The final category is subtitled Well Golly Gosh, Isn’t Nature Just Great. Of the many scientific discoveries being made all round the world all the time, once in a while a few catch the attention of a news editor: the gorilla that uses a stick to test the depth of a stream; the spider that plays possum to avoid being eaten by his mate; the insects that can cross patches of water without moving.

Now, to be fair, this sort of thing is what we expect from the press. Dog bites man isn’t a story, man bites dog is. But if you were an alien coming to this planet in an attempt to understand the creatures upon it and had nothing but the daily press to help you through, you’d get the impression that life on earth is in a constant flux of behavioural change and permanently on the brink of extinction.

You’d be right.
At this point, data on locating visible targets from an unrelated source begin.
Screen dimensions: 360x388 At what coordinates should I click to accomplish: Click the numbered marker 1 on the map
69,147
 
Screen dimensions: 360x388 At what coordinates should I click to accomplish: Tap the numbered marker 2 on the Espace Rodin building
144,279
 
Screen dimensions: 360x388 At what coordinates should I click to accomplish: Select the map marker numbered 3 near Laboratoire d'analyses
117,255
You’d take back the information you’d pulled together, and you’d be able to give an account of how nature handled her days. Depending on your level of other-worldly intelligence, you might be able to work out that the struggle for survival has been the driving force of life on this planet for about three billion years, environmental forces being the phlogiston behind the flames of evolutionary change. You might report back to your superiors – perhaps with a wry smile on your mouths and a twinkle in your purple eye – that the latest environmental force, mankind, which is throwing up a whole host of brand new challenges for nature to deal with, is at least showing the decency to report what it’s doing. Everyone would tell you that you were a jolly good fellow, slap you on your exoskeleton, and file the planet Earth away as being yet another example of permanent natural strife and change.

But you’d have missed one thing. The visit by Stacey Clayton and her daughter when they found the living log in the duck pond wasn’t their first. They’d spent other afternoons there, simply feeding the ducks without incident. As have other people at other duck ponds for centuries. And none of them have ever made the newspapers. There is no battle for survival here, no newsworthy event of evolutionary or behavioural change, just the sweetness and innocence of the parochial, the harmless charm of the everyday, mirrored by people around the world as they remove themselves from the mundane and spend a little time with the wildlife on their doorstep.

That’s the human dichotomy, to destroy the planet we live on, and to love it at the same time. And then to write about it. And to all those aliens out there trying to understand life on earth, that’s your real story, right there.